For many years, people have combined the music scene with drug use to increase the energy and enhance euphoria. Responsible supervision has weakened at these events and Ecstasy has become so common that people believe it is O.K. to consume the drug at raves.
“My first time using ecstasy was actually not that fun. It wasn’t until I was introduced to the electronic dance music scene like raves, and music festivals that I actually started enjoying it. I just think it makes the whole rave experience more enjoyable. That’s why I keep using them,” said Christian, 22, who has attended various world-renowned electronic music festivals such as Ultra Music Festival in Miami, Electric Daisy Carnival in Los Angeles, and the Electric Zoo in New York.
“Being on ecstasy in such huge events is hard to put in words. You are worry-less, fun, friendly, one big family, because for that moment you know everybody around you is similar to you. You’re there to have fun and forget about the world for the night, enjoy your friends, meeting others, dancing and loving one another.”
It is common to encounter young adults with this same mentality and rolling (using Ecstacy) at these events is almost essential for them. The perception of colors, touch, and sounds becomes more intense allowing them, they say, to enjoy the rave to its maximum.
“The effects that this drug causes in you are really quite lovely. At first, there’s a sense of anxiousness but then it really is quite exquisite. Just a mixture of emotions,” Robert said.
“Of course, it takes you on an ultimate high, but then when the music and lights are gone… you fall into complete darkness and aloneness. It’s really one of the wildest scenes I’ve ever been in or hope to be in.”
Monster electronic music festivals are popular in the United States and last from two to three days. They headline world known artists and attract millions of fans. Some 20,000 fans attended the two-day Sun City Music Festival, which took place in El Paso’s Cohen Stadium on Labor Day weekend.

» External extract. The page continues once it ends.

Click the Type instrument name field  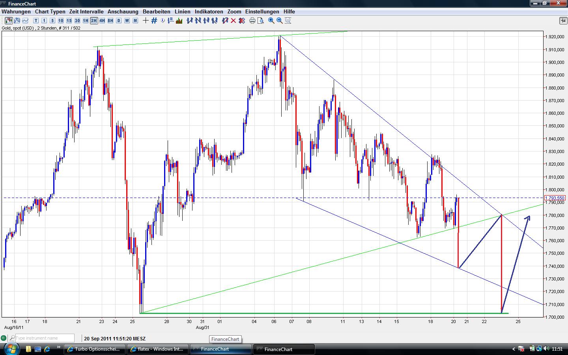44,338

Although fans of all ages were “rolling” and minors were publicly drinking alcoholic beverages, the El Paso Police Department reported only two incidents during the two-night event.
“We have a report of one incident that resulted in an assault where the suspect was intoxicated,” said Darrel Petry, Public Information Officer for the Police Department.
“There was another incident where a minor was cited for possession of alcohol, but that occurred across the street from the event. These are the only two incidents recorded by the El Paso Police Department,” he said.
According to event organizers more than 50 security guards were on hand and a few off duty officers were also present.
“We still ensure public safety. We make sure that no laws are broken. If an officer is there and they come across a person who is intoxicated or on drugs and they are becoming a danger to themselves or others, we take care of it.”
Paramedics were also available at the event but no information could be released on how many people they treated for any reason. During one of the nights, an attendant at the event saw the paramedics rushing a person out of the concert.
“There comes a point when you know you should stop, but hardly anybody does. Everybody knows ecstasy isn’t something you should be doing. I wouldn’t say it’s addictive, but the more often you do it, the more pills you have to take in order for it to have any effect on you,” Christian said.
“Those people who are more often on it usually need three or four to get a ‘good roll’ so not so much that there is a limit, but there’s a goal.”
A factor that could encourage these young adults to consume is the low cost of the pills and how easy it is for them to obtain them.
“It is easier than buying alcohol or anything like that. It’s kind of scary how quick I can get a pill,” Samantha said. Samantha, 21, has been using ecstasy for two years now. “I can usually text to people and get a pill within like 10 minutes,” she said.
Samantha said it is easy to smuggle the pills into concerts, although there are security checks at the entrance. Guards ask attendees to empty their pockets, but another fan said he hides the pills in his wallet and they never check for that.
“They usually never pat me because most of the securities are men and I always wear a dress or something of that nature so I guess they are scared,” Samantha said. “Sometimes I’m holding the pill in my hand and they won’t even notice. They take one look at me and see that I’m wearing a dress and just let me in like nothing.”